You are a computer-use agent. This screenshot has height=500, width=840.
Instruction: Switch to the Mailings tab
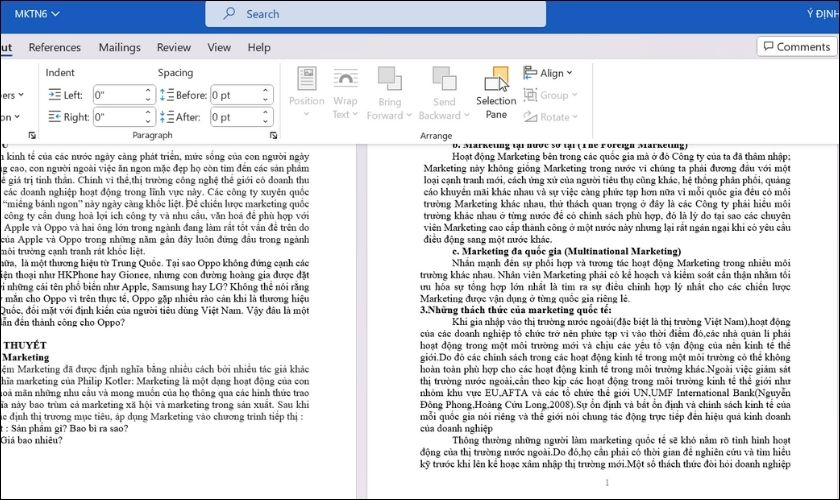[119, 47]
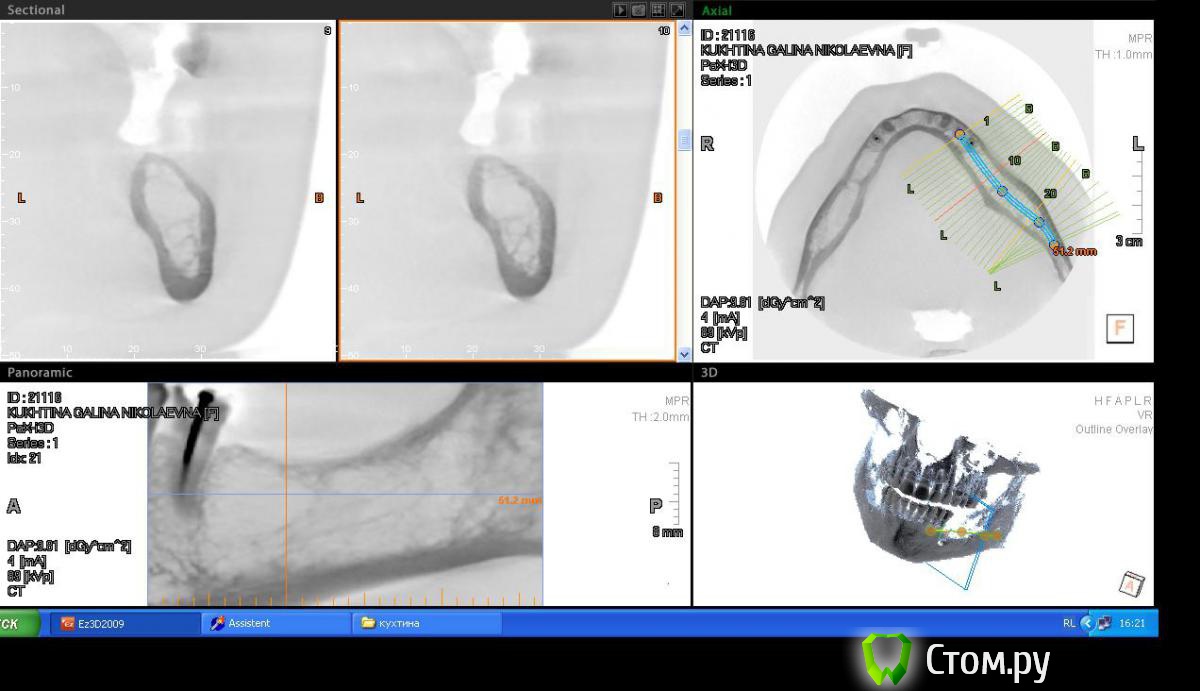Viewport: 1200px width, 691px height.
Task: Click the scroll down arrow in Sectional scrollbar
Action: pyautogui.click(x=685, y=353)
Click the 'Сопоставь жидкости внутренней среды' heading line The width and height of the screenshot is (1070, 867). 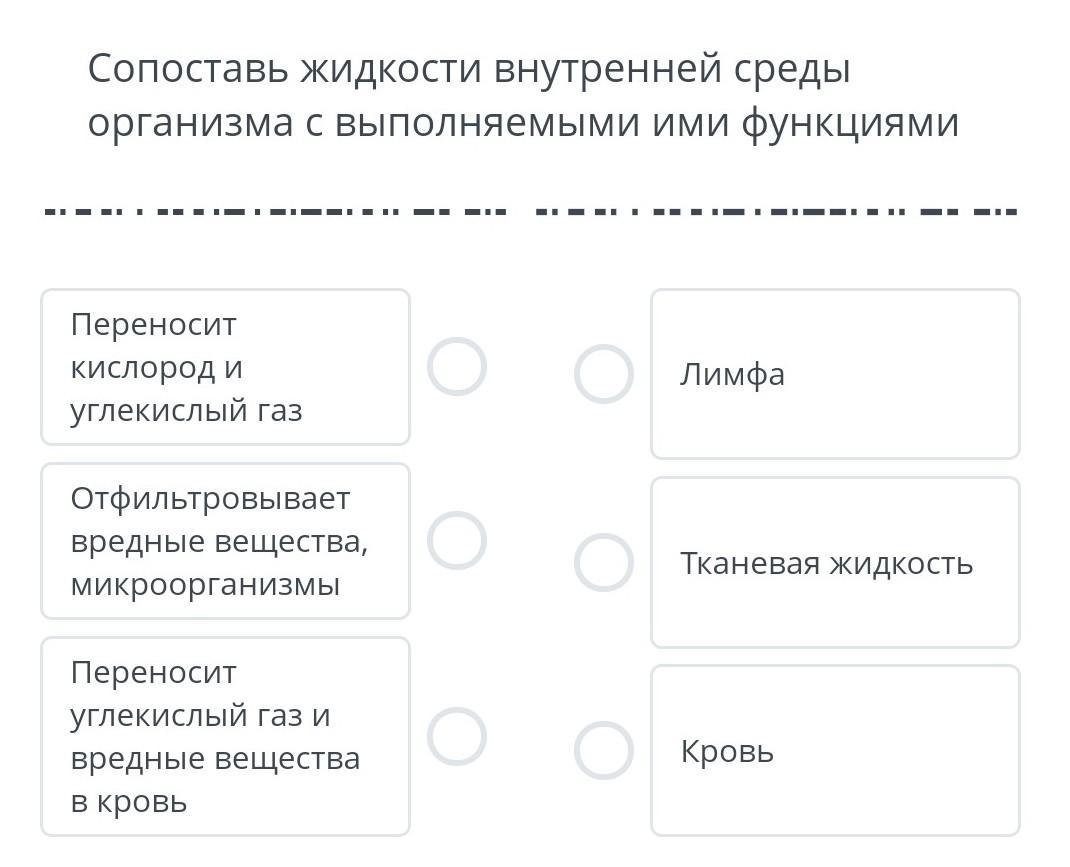469,69
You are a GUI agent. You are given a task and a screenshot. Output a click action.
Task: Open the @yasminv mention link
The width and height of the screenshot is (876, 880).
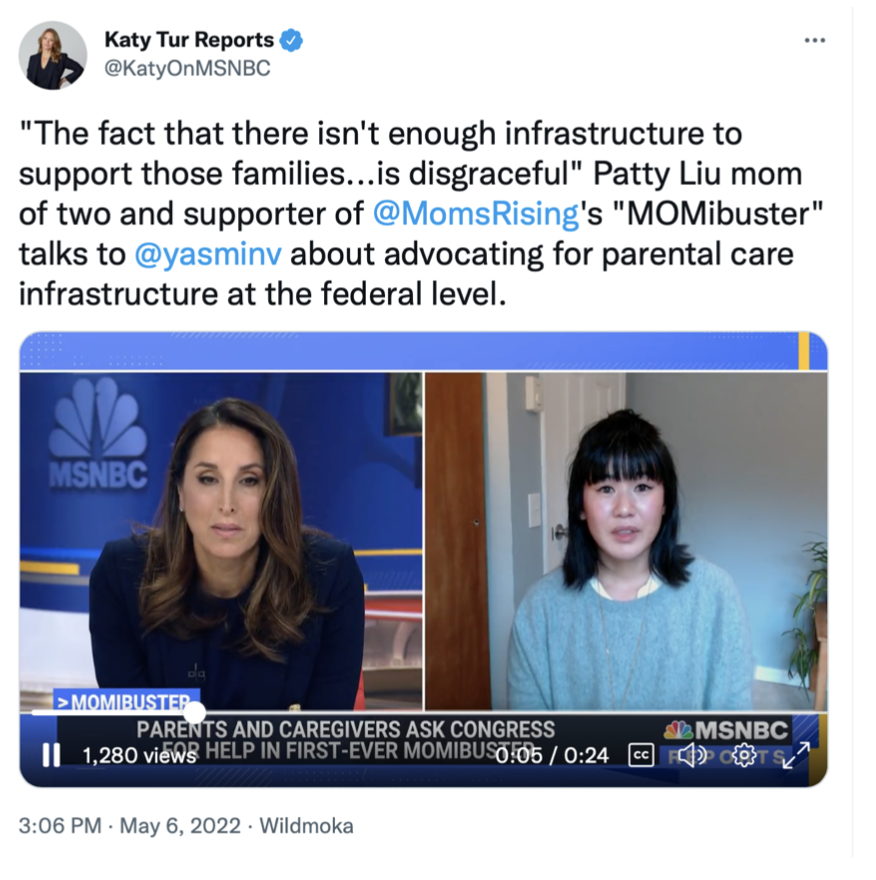pos(208,254)
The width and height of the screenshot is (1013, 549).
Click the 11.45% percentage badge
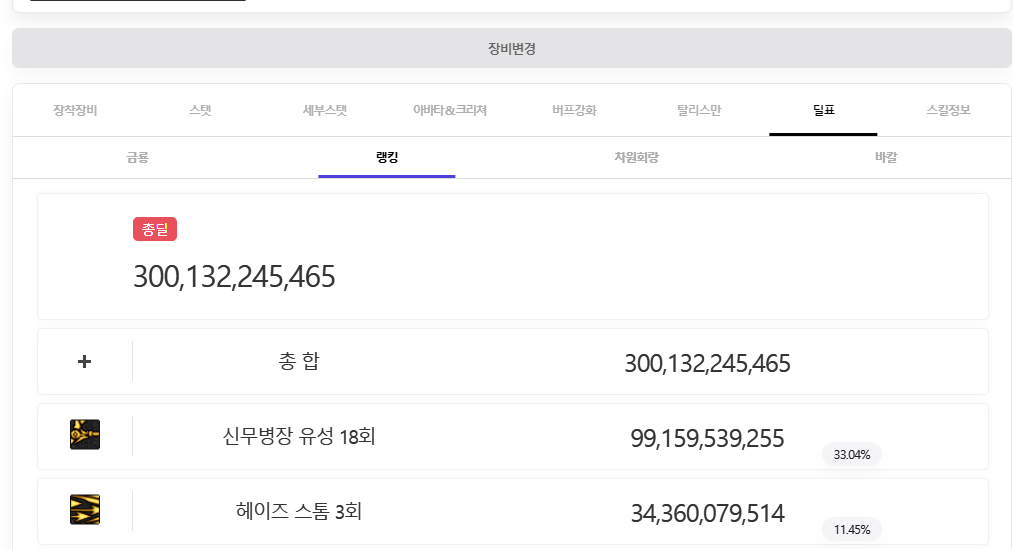tap(852, 530)
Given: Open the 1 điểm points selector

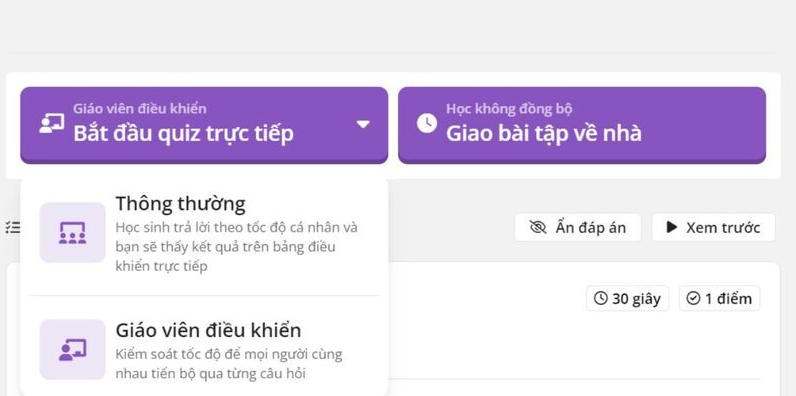Looking at the screenshot, I should pyautogui.click(x=719, y=299).
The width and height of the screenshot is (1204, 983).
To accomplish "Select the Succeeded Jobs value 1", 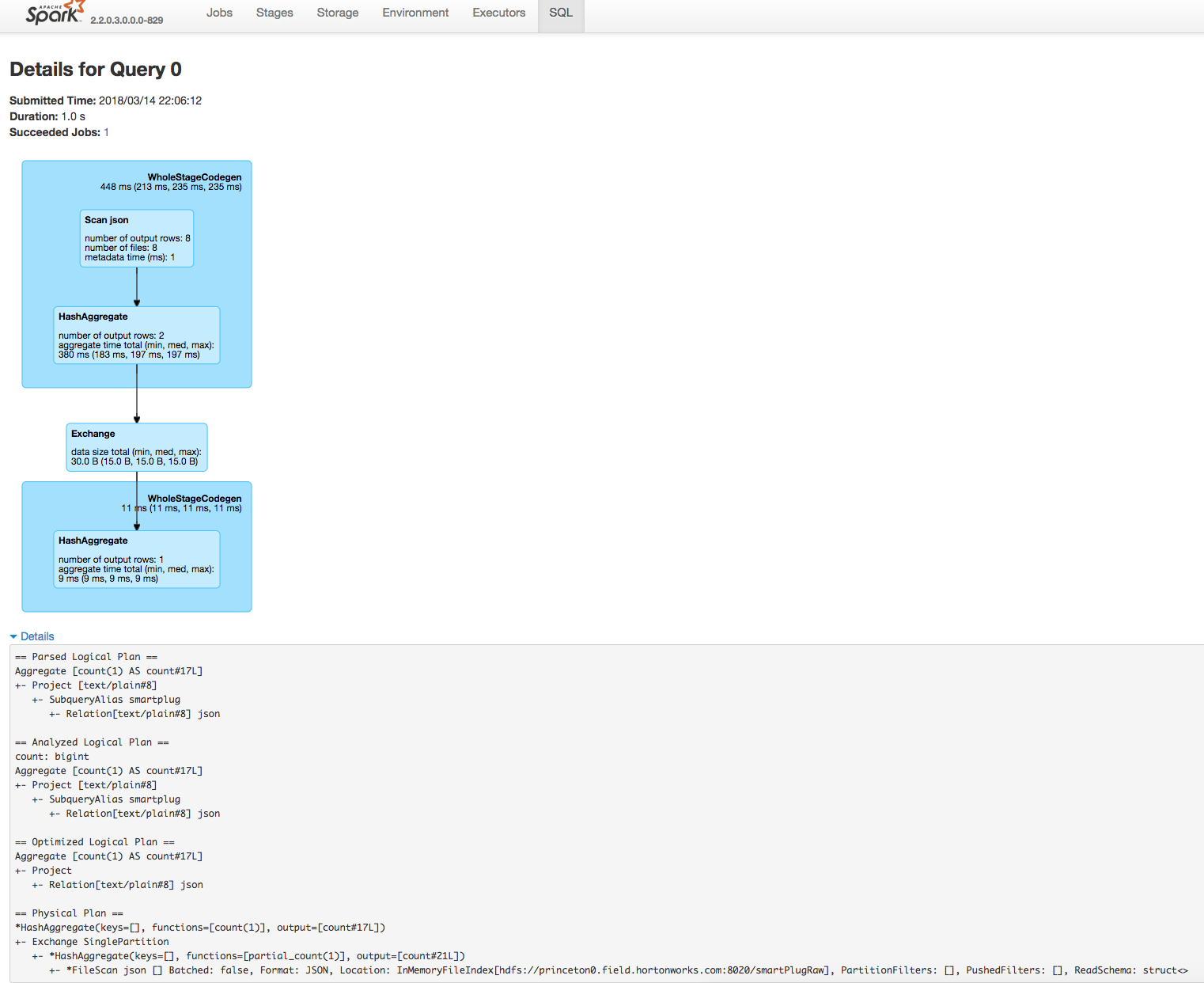I will pyautogui.click(x=106, y=132).
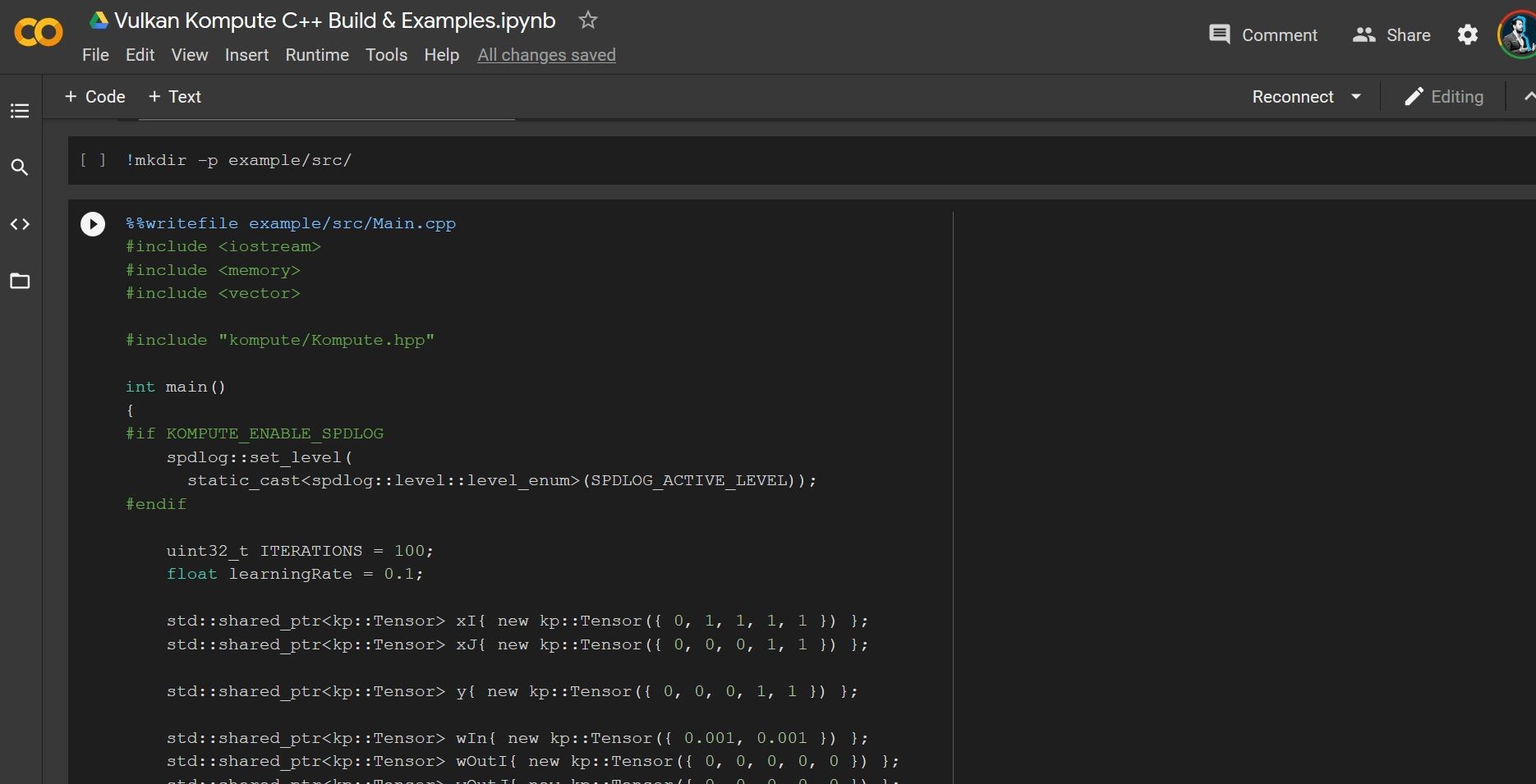The width and height of the screenshot is (1536, 784).
Task: Select the mkdir cell execution bracket
Action: click(93, 160)
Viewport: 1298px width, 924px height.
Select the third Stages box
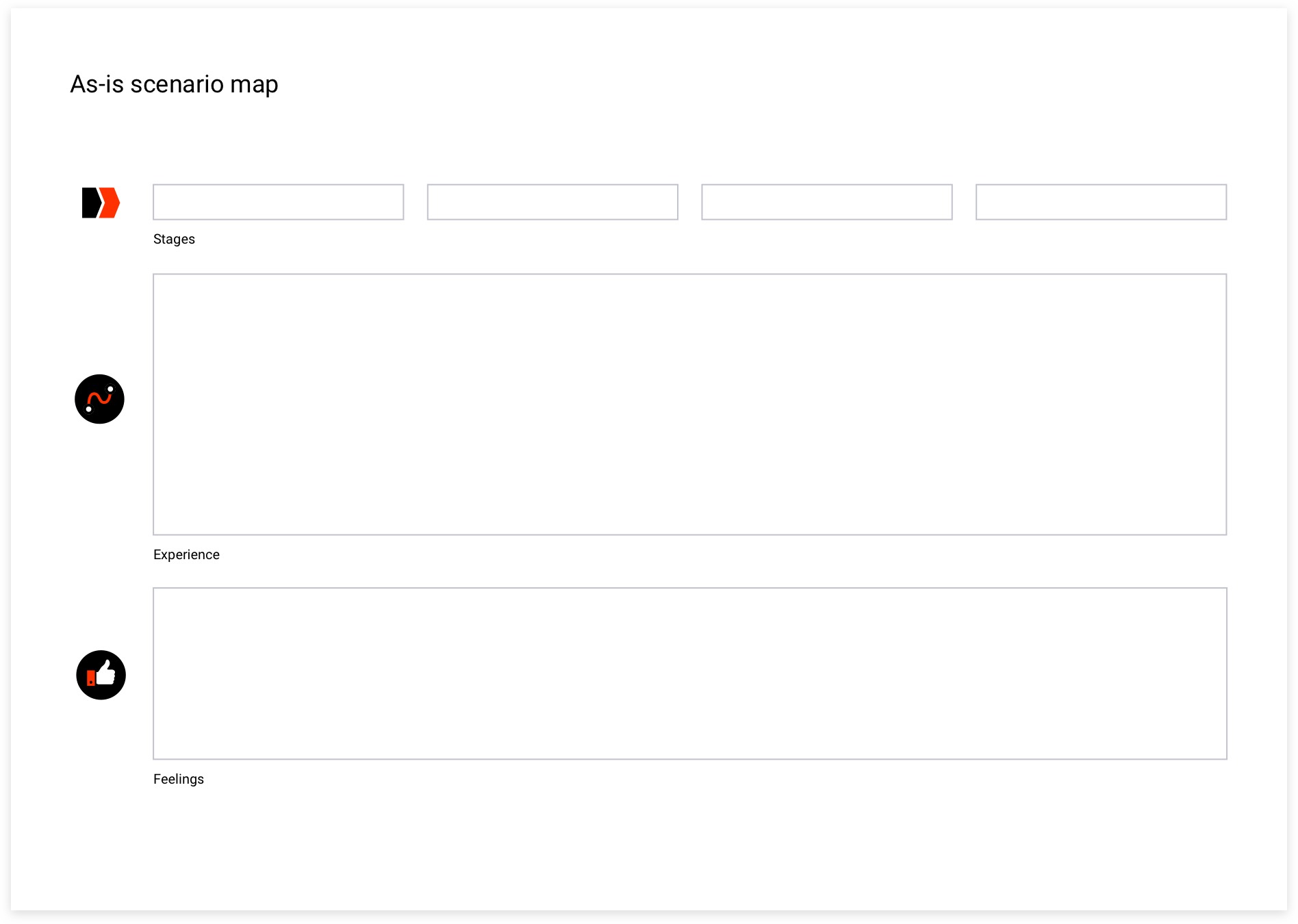pyautogui.click(x=826, y=202)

---

▸ Aim of the exercise
Beginning with the line above that contains "Click the 11.45% percentage badge" and finishing with the line that contains "The width and height of the screenshot is (1204, 983).", print those lines exactly and only. Skip all pictures.

▸ Exercise result
Click the 11.45% percentage badge
tap(852, 530)
Given: Open the 1 điểm points selector

Looking at the screenshot, I should pyautogui.click(x=719, y=299).
The width and height of the screenshot is (1204, 983).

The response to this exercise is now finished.